### TEXTABSCHNITT
Welche der Geist Gottes treibt

Predigt über Mt. 3, 13- 17: Die Taufe Jesu
11.1.2015, 9.30 Uhr, Lutherkirche Kiel

1. Sonntag nach Epiphanias, mit Einführung neuer Kirchenvorsteher

In dem Gottesdienst wurden drei Kirchenvorsteher, die ihr Amt abgegeben haben, entpflichtet, und drei Personen, die nun  als Kirchenvorsteher bzw. Kirchenvorsteherin beginnen. eingeführt.

 

Matthäus 3, 13- 17

13  Zu der Zeit kam Jesus aus Galiläa an den Jordan zu Johannes, dass er sich von ihm taufen ließe.
14 Aber Johannes wehrte ihm und sprach: Ich bedarf dessen, dass ich von dir getauft werde, und du kommst zu mir?
15 Jesus aber antwortete und sprach zu ihm: Lass es jetzt geschehen! Denn so gebührt es uns, alle Gerechtigkeit zu erfüllen. Da ließ er’s geschehen.

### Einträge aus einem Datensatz
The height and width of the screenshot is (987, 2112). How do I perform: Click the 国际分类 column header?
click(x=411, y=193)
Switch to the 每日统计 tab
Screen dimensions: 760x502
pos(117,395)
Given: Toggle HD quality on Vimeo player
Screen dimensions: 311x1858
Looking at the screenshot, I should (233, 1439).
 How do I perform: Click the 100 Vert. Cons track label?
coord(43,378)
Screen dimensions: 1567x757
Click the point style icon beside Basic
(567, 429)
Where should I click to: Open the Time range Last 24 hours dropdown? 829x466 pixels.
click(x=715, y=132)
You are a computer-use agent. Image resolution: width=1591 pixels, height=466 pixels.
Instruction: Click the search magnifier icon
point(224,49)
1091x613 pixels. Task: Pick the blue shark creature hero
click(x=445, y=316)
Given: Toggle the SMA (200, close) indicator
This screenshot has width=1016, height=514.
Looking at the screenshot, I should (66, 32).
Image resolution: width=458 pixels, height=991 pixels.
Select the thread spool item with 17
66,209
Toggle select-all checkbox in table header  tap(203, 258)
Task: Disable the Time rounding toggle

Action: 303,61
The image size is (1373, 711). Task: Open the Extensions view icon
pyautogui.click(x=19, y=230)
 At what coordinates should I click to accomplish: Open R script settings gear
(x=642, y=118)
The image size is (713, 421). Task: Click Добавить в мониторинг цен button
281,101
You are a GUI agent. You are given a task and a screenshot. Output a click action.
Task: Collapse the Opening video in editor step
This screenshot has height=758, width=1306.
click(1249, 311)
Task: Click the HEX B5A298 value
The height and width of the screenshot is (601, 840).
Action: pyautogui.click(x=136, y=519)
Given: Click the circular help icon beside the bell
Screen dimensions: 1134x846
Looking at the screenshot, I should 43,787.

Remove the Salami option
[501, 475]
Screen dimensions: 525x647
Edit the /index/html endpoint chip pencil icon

### AUFGABEN
1. Schreiben Sie aus der Predigt über die Taufe Jesu alles von „13  Zu der Zeit“ bis hinunter zu „kommst zu mir?“ ab.
2. Greifen Sie die Predigt über die Taufe Jesu dort auf, wo sie aufhört, und führen Sie sie fort.

### ANTWORTEN
1.
13  Zu der Zeit kam Jesus aus Galiläa an den Jordan zu Johannes, dass er sich von ihm taufen ließe.
14 Aber Johannes wehrte ihm und sprach: Ich bedarf dessen, dass ich von dir getauft werde, und du kommst zu mir?

2.
16 Und als Jesus getauft war, stieg er alsbald herauf aus dem Wasser. Und siehe, da tat sich ihm der Himmel auf, und er sah den Geist Gottes wie eine Taube herabfahren und über sich kommen.
17 Und siehe, eine Stimme vom Himmel herab sprach: Dies ist mein lieber Sohn, ban dem ich Wohlgefallen habe.

Liebe Gemeinde.
Das Wort „Berufung“ hat mehrere Bedeutungen. So hat unser Kirchengemeinderat gerade drei Menschen dazu „berufen“, in diesem Gremium mitzuarbeiten. Das sieht das Kirchenrecht so vor, wenn andere ausscheiden, bevor Neuwahlen angesetzt sind. In dem Fall ist eine „Berufung“ ein bestimmtes, rechtliches Vorgehen, eine amtliche Ernennung für eine zeitlich begrenzte Aufgabe.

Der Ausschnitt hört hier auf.